Number 4 – Baidu’s Xiaodu Valued at $5.1 Billion
Our highest-ranked consumer product and application story was Baidu’s Xiaodu division receiving a $5.1 billion valuation in an August financing event. Xiaodu is the Baidu equivalent of Amazon’s Alexa portfolio. It includes the Xiaodu voice assistant, smart displays, smart speakers, smart wireless earbuds, smart TVs, and other smart home devices based on the DuerOS platform.

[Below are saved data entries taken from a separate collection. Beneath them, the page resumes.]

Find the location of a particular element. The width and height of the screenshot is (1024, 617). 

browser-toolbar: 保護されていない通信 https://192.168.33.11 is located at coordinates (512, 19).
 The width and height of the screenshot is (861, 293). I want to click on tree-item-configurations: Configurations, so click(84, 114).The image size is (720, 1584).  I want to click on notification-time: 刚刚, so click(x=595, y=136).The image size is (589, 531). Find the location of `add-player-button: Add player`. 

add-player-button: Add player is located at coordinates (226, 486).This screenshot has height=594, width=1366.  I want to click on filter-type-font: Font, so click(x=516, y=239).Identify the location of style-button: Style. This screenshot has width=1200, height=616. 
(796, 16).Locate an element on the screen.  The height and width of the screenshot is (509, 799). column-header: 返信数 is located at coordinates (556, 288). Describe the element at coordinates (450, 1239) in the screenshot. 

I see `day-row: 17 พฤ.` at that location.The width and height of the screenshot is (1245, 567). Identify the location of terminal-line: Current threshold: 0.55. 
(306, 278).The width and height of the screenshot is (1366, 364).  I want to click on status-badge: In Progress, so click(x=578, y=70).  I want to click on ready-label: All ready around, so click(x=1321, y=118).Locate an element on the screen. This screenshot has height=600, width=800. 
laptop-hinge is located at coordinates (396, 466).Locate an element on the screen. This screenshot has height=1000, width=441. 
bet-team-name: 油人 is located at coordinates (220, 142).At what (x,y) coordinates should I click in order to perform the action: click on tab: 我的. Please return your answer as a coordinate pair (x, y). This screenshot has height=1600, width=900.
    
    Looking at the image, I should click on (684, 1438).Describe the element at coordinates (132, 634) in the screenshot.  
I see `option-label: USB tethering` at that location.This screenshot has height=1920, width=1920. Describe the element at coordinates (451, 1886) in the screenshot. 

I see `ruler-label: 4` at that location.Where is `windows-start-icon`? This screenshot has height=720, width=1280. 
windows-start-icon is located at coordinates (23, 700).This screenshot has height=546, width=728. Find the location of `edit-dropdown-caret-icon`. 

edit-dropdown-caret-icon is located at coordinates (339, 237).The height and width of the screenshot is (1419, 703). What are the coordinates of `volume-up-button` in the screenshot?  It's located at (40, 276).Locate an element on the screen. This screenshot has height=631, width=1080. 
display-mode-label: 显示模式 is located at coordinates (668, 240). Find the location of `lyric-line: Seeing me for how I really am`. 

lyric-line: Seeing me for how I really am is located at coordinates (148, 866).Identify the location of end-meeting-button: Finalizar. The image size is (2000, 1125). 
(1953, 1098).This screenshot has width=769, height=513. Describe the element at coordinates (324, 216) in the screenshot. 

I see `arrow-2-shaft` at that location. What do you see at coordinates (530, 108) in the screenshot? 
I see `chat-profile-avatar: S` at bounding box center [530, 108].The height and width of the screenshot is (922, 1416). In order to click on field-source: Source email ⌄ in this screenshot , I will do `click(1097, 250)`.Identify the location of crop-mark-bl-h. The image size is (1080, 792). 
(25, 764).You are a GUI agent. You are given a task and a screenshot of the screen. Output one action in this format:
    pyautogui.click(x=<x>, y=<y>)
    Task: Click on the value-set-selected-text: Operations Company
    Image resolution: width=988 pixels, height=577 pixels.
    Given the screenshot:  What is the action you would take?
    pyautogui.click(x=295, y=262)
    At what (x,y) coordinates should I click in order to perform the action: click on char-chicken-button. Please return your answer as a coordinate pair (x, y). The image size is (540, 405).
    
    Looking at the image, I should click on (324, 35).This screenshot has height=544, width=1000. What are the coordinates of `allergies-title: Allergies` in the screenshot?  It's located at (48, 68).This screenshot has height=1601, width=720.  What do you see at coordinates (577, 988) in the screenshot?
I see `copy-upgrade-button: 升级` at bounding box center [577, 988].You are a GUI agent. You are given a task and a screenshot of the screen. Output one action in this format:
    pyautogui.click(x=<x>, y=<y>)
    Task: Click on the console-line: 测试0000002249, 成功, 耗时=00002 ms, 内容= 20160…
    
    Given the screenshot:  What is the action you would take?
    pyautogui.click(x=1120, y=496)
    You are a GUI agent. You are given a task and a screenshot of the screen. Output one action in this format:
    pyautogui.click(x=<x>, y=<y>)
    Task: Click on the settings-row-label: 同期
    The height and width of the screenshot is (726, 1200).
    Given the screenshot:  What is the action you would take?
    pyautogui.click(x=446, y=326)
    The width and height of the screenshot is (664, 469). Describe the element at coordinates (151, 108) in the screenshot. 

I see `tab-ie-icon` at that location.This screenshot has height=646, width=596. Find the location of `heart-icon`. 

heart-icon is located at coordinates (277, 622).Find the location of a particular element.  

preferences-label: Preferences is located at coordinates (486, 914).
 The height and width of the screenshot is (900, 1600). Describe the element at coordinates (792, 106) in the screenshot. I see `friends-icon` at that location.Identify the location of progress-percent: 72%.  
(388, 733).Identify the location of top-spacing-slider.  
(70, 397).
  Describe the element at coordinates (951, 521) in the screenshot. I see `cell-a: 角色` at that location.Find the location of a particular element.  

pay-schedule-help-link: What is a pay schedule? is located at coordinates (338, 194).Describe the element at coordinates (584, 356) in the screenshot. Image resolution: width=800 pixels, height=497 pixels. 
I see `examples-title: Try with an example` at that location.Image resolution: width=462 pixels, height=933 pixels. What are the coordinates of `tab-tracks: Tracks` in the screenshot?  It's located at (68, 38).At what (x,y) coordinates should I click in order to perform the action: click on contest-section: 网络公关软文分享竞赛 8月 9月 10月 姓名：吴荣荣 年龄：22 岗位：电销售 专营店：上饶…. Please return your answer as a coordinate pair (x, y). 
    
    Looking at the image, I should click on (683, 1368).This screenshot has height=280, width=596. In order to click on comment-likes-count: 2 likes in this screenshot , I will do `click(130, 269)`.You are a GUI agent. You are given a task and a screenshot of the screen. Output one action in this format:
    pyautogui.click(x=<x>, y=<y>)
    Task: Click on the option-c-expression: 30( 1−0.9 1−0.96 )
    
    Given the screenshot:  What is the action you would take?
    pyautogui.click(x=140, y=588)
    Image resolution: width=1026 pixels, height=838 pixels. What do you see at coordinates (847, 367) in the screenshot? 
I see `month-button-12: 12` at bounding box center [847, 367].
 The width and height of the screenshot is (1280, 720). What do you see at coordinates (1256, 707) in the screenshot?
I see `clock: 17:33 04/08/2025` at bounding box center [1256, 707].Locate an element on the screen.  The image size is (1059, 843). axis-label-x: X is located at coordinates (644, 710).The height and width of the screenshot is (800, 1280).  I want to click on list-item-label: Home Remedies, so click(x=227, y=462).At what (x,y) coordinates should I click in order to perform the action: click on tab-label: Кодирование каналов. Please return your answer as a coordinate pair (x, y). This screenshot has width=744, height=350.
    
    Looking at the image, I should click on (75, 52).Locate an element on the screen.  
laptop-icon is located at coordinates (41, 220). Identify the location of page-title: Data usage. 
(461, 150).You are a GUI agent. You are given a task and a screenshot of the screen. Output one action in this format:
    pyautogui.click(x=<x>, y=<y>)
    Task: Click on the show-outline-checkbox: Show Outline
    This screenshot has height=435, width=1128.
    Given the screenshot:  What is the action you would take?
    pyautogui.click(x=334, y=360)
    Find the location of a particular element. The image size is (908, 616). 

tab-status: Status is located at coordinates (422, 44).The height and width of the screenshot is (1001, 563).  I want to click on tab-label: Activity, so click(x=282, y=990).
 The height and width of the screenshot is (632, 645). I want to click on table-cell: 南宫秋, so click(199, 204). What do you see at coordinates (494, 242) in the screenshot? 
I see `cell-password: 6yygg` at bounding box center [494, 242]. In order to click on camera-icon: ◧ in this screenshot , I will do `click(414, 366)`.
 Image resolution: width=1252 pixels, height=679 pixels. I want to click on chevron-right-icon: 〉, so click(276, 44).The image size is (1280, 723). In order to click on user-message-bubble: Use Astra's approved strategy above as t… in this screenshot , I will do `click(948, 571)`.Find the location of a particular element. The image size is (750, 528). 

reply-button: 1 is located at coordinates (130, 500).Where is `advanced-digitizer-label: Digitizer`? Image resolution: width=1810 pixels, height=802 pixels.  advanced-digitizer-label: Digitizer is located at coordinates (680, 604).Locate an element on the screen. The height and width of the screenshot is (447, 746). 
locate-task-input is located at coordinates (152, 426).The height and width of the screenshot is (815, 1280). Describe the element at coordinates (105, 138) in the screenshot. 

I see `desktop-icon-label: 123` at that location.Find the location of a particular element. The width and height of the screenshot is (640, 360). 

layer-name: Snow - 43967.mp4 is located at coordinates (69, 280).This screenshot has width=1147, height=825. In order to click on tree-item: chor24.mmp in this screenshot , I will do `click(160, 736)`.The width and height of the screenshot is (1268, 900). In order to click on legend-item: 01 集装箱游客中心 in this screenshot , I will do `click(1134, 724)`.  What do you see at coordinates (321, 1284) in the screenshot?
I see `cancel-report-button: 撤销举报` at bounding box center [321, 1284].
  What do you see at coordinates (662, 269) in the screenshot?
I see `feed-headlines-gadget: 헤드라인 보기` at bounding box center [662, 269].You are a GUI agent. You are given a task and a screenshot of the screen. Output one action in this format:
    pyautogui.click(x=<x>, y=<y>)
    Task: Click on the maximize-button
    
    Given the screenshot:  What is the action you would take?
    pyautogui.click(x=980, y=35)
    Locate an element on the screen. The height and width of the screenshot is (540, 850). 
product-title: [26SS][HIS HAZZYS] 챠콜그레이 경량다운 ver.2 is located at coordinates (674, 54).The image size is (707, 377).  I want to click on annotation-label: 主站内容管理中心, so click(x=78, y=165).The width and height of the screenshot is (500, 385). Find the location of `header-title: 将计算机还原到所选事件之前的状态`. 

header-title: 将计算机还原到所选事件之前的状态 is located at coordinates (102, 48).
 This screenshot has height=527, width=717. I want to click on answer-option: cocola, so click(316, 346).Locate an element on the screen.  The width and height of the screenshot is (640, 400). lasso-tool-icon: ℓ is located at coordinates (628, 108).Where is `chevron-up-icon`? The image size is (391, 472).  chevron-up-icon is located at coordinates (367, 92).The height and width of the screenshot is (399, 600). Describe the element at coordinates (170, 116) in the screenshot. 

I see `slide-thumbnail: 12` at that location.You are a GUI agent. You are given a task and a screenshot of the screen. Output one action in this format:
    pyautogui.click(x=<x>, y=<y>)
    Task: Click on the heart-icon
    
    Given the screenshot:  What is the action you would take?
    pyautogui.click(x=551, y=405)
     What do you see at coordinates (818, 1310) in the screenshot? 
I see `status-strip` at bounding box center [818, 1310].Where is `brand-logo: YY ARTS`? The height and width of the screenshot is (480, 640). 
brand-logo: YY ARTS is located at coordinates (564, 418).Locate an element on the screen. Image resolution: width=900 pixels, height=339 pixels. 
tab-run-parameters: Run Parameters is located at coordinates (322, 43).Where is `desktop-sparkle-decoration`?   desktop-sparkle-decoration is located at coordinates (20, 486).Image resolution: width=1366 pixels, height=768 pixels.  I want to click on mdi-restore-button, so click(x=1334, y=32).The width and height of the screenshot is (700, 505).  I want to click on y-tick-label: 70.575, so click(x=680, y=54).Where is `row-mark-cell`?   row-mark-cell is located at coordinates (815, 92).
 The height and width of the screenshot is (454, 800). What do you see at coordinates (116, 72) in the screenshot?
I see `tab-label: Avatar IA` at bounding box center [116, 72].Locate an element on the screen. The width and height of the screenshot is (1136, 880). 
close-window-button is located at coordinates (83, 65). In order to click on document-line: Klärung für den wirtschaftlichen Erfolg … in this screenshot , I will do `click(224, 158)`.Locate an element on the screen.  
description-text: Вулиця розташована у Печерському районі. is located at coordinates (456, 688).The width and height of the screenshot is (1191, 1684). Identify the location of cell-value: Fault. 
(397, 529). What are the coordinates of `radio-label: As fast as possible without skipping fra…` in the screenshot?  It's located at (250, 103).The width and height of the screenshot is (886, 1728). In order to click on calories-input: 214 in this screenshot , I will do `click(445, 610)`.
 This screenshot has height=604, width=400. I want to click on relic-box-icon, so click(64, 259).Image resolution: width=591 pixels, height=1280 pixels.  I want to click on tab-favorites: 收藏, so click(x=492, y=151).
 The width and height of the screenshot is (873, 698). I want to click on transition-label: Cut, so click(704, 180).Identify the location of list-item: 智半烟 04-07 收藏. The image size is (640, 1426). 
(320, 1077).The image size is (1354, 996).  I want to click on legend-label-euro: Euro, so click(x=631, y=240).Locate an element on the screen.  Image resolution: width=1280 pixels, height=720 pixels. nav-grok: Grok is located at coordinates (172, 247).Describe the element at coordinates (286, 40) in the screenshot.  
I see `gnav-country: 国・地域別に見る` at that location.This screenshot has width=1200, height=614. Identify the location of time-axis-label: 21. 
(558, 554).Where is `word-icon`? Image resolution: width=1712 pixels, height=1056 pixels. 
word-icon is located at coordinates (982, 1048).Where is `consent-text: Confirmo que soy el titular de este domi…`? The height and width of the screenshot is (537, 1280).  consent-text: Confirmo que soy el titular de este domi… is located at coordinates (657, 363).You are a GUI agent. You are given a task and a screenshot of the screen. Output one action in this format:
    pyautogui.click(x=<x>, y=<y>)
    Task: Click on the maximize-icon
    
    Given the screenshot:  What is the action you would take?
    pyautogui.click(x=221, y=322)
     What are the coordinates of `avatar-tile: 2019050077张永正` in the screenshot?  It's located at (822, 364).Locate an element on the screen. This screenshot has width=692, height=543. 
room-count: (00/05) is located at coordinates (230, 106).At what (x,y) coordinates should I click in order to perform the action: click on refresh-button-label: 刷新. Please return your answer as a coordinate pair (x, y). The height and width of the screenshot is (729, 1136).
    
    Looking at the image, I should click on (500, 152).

“A deal with Midea, China’s largest smart device manufacturer, to allow Xiaodu’s smart speakers to control Midea’s more than 70 million appliances,” has further expanded the voice assistant technology’s reach. Baidu’s separation of its voice assistant portfolio into a separate operating company has offered a rare opportunity to assess the value of these product lines as the U.S. tech giants go to great lengths to obfuscate the operating costs and revenue.
Number 3 – SoundHound Announces $2 Billion SPAC
SoundHound was the first unicorn in the voice AI industry that achieved a $1 billion valuation in a private financing round. That occurred way back in 2018. In November 2021, the company announced it would go public using a special purpose acquisition company to bypass the IPO process. That event is expected to raise up to $244 million in new financing and set the company’s new valuation at $2.1 billion.
The market for enterprises to have their own custom voice assistant has led some companies to consider SoundHound as a white label option to get to market faster. S0undHound made waves three years ago with a number of automotive client contracts and more recently has made progress in media, most notably with recent Vizio and Netflix deals. The newly reorganized business also expects to shift its business model from licensing to more subscription and ad monetization over the next five years.
Number 2 – Verbit Surpasses $2 Billion Valuation
Transcription might not be the most exciting application of voice AI technology but it does represent a very large market. Verbit says that revenue in the industry surpasses $30 billion annually. That market size and torrid growth enabled Verbit to reach unicorn status and a $1 billion valuation during a $157 million funding round announced in June. Just five months later the company stepped up again to a $2 billion valuation and a $250 million financing.
This isn’t a technology story as much as a business model and application story. The application of transcription for specific industries such as higher education, law, and media. The business model goes beyond just providing technology to offer a complete service that integrates technology and human services to provide customers rapid turnaround transcription at 99.9% accuracy.
Number 1 – Microsoft Acquires Nuance
I know. Boring. When a giant enterprise software company buys another giant enterprise software company it can be hard to be excited. However, it’s hard to overlook the acquisition price of nearly $20 billion. Microsoft is the most important company of the technology shift to PCs that began in the 1980s. Nuance is the most important, and largest by revenue, company that grew up around the advent of voice technologies in the 1990s and early 2000s. Two legacy tech companies that have evolved significantly are now joining forces.
Aside from the deal size, this move is also significant because of the rationale behind it. After Nuance shed its automotive business with the spin-out of Cerence in 2019 and a few other product lines, it was left largely with a healthcare and contact center practice. Microsoft made clear in emphasis around the acquisition that it was most interested in Nuance’s healthcare portfolio. Healthcare assumed center stage in voice AI during the pandemic and its adoption throughout healthcare is assured. Microsoft wants a piece of the action and didn’t want to build its business from scratch.